About your first question regarding to deadline. The deadline exceeded in
client-side will cancel the server-side request, but it is not cancelled
automatically since there is no (legit) way in Python to terminate a
running thread. If you would like to terminate your server task, please
explicitly check the "is_active()" function in servicer context.

Hope this will answer your questions :)






On Tue, Mar 19, 2019 at 10:32 AM <[email protected]> wrote:

> In addition, it seems like the callback functionality should be able
> handle this through something like this ...
>
> Server pseudo-code:
>
>     def Server(self, request_iterator, context):
>         context.add_callback(context.cancel())

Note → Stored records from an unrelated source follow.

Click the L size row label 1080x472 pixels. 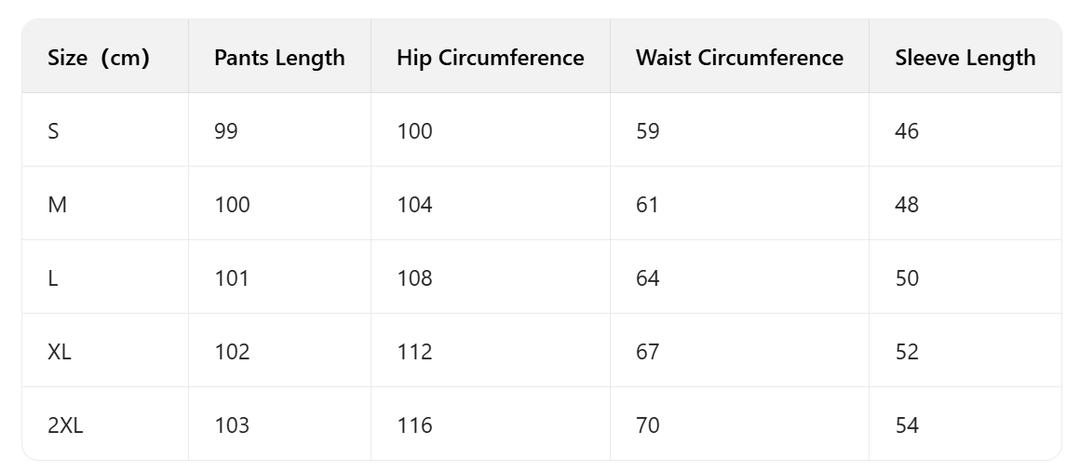tap(53, 278)
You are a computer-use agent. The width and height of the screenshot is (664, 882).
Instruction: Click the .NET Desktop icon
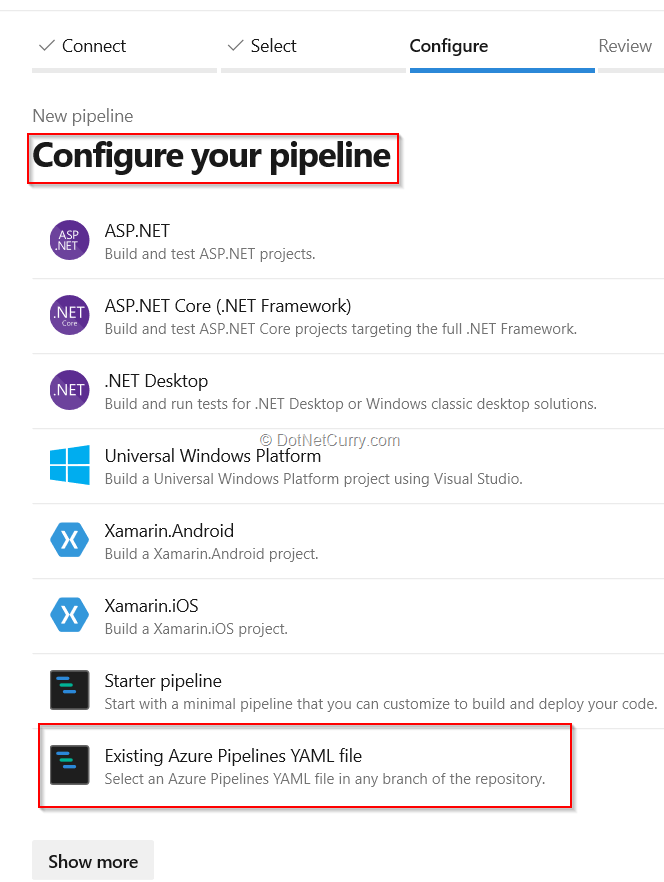click(x=70, y=391)
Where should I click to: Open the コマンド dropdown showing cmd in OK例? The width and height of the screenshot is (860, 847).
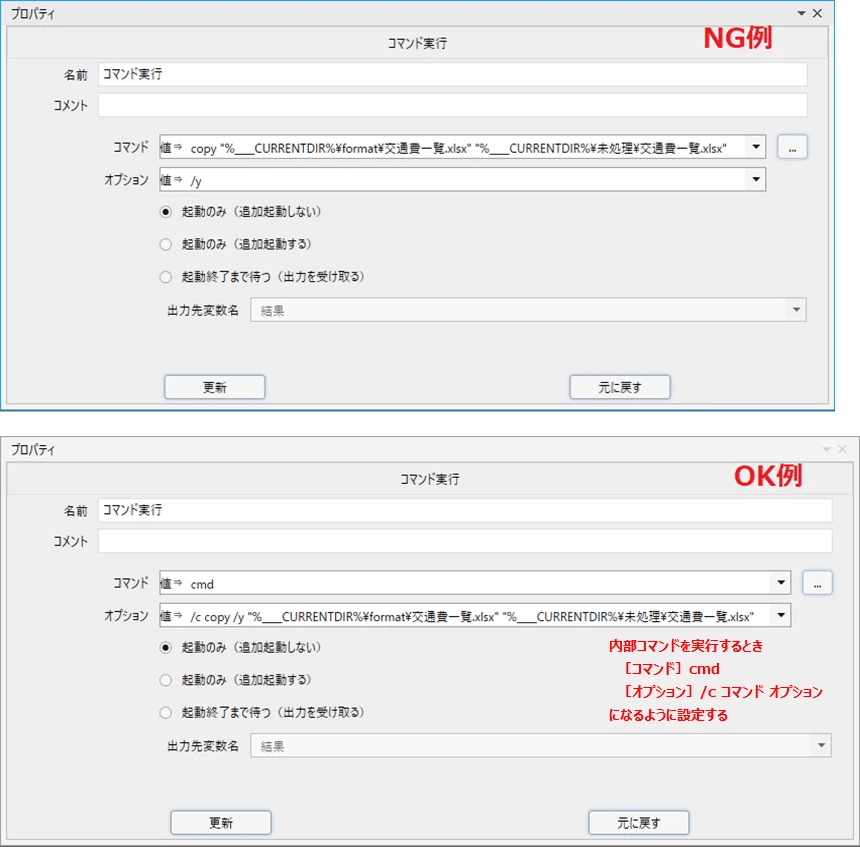click(781, 582)

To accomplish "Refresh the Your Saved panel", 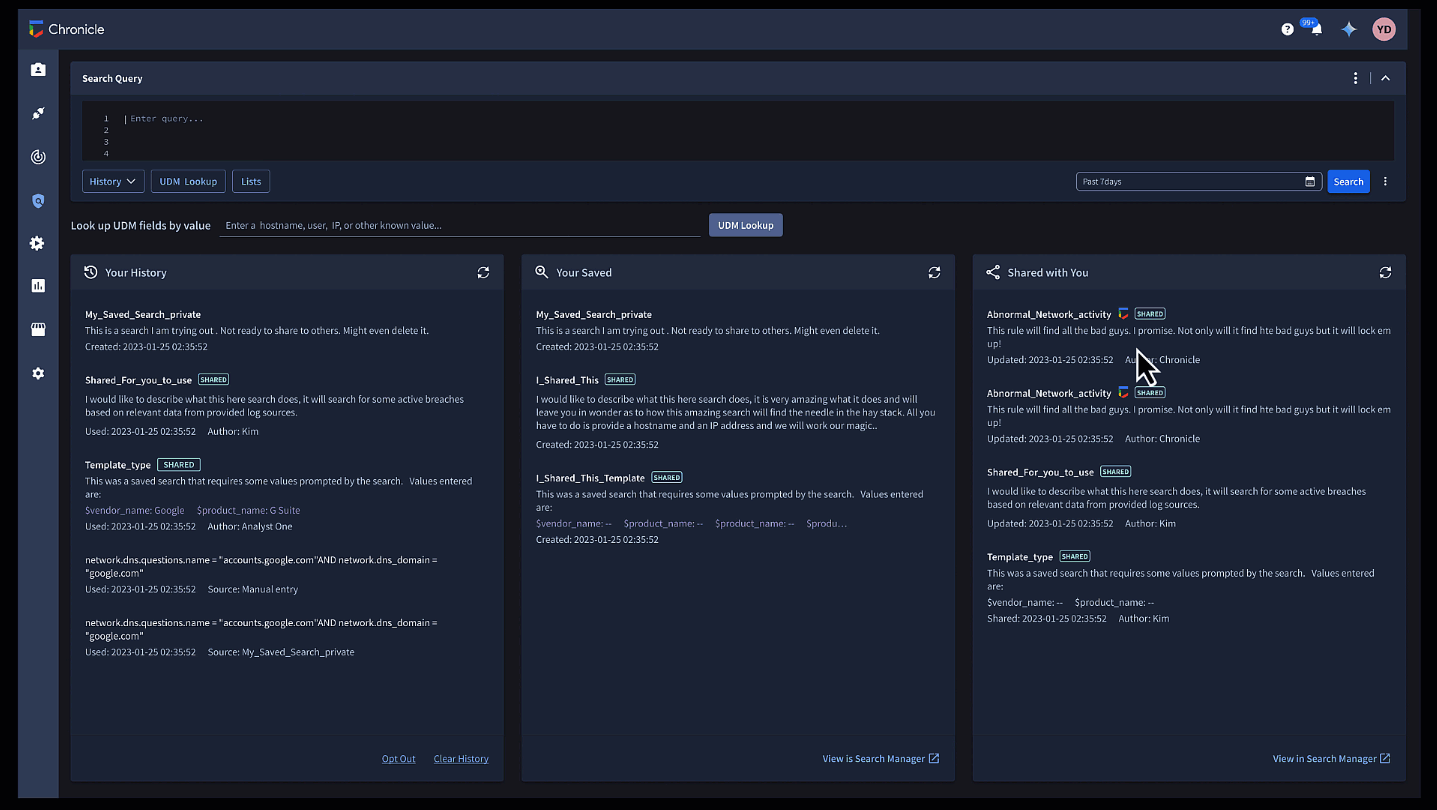I will (x=934, y=273).
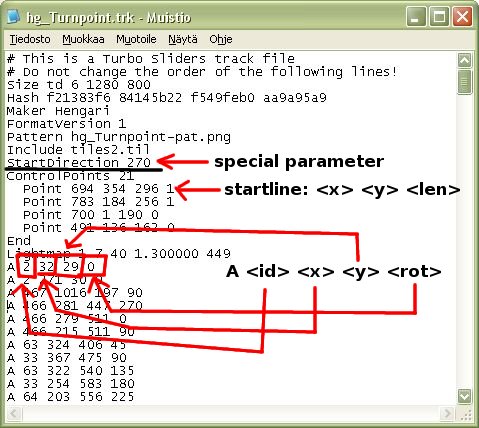Open the Muokkaa menu
The height and width of the screenshot is (428, 479).
pos(83,39)
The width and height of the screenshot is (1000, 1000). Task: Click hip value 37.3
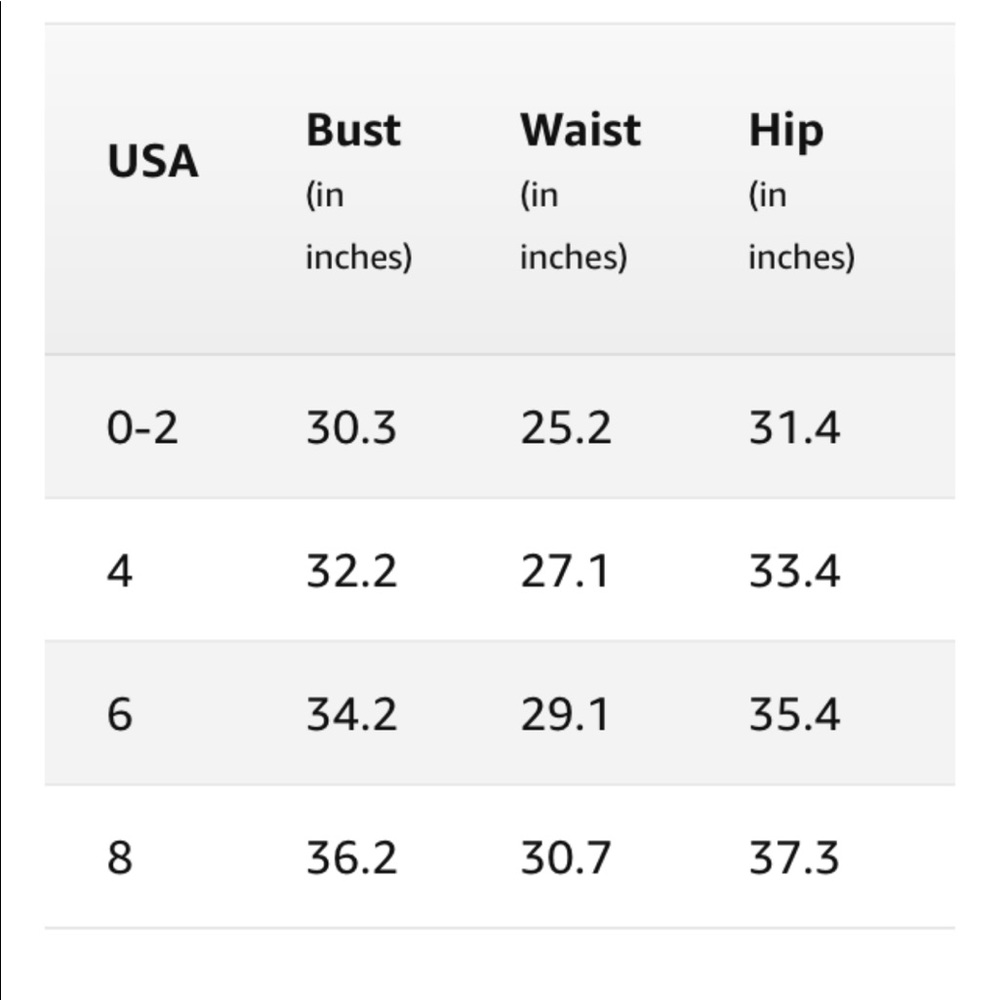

>         for request in request_iterator:
>             pass
>
>         for _ in range(10):
>             time.sleep(1)
>
>         print(context.is_active())
>         print('still running!')
>         return test_pb2.Response()
>
> ... however, this immediately cancels the RPC, which seems to disagree
> with the intended behavior described in the documentation:
> https://grpc.io/grpc/python/grpc.html#grpc.RpcContext.add_callback
>
> On Tuesday, March 19, 2019 at 9:48:53 AM UTC-7, [email protected]
> wrote:
>>
>> I want to verify some behavior in the Python code -- are timeouts only
>> respected while receiving requests and not after requests have been
>> received (but RPC is not finished)? Here's an example that uses a
>> client-streaming RPC:
>>
>> Server pseudo-code:
>>
>>     def Server(self, request_iterator, context):
>>         for request in request_iterator:
>>             pass
>>
>>         for _ in range(10):
>>             time.sleep(1)
>>
>>         print(context.is_active())
>>         print('still running!')
>>         return test_pb2.Response()
>>
>>
>> Client pseudo-code:
>>
>>     def yielder():
>>         for _ in range(20):
>>             yield test_pb2.Request()
>>
>>     stub = test_pb2_grpc.TestStub(channel)

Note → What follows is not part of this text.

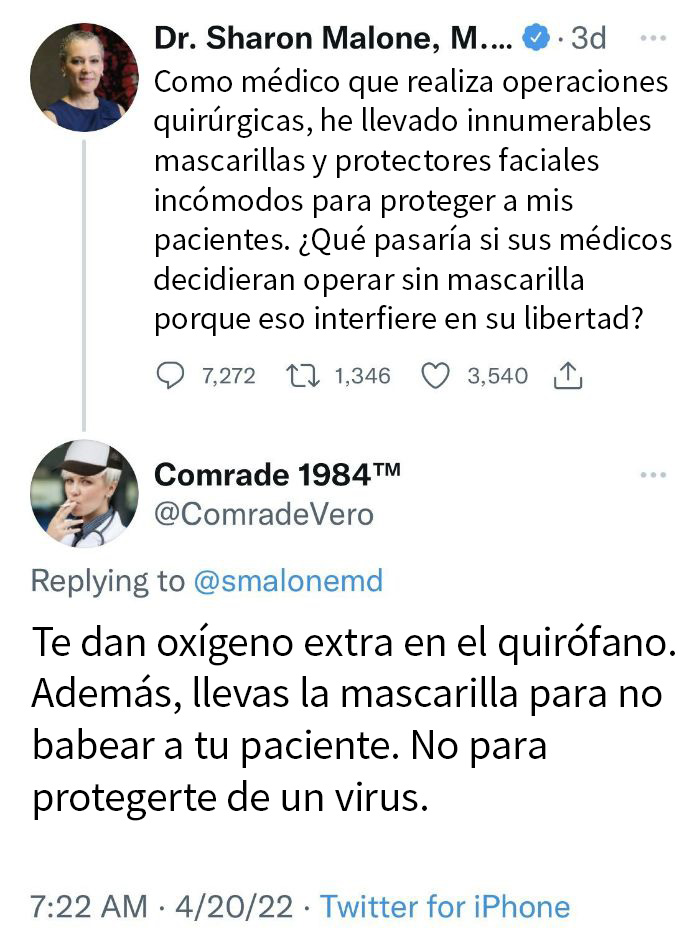
Task: Click the blue verified badge
Action: point(536,39)
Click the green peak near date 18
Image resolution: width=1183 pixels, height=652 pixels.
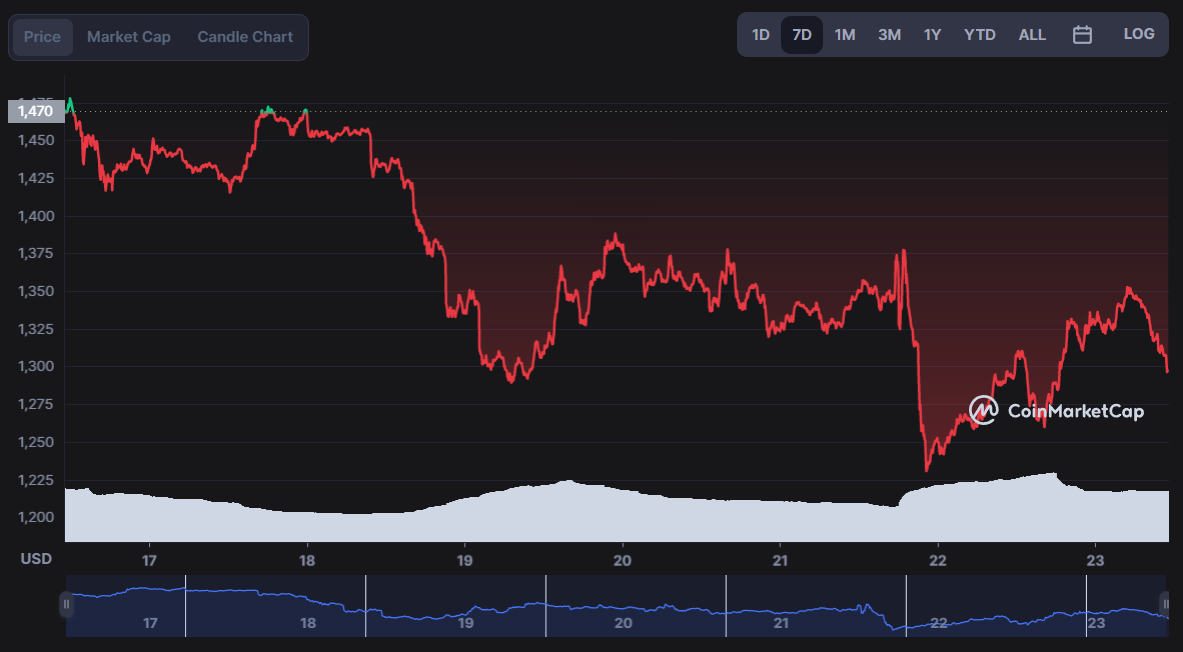[306, 112]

>>     response = stub.Server(yielder(), timeout=5)
>>     print(response)
>>
>>
>> What happens is that the server will receive all the requests streams and
>> while performing an operation, the timeout will pass and context will be
>> inactive -- however, the RPC never aborts (i.e. the server will print
>> 'still running!'). Is this intended behavior? I would expect that the
>> server to stop processing after the timeout has elapsed.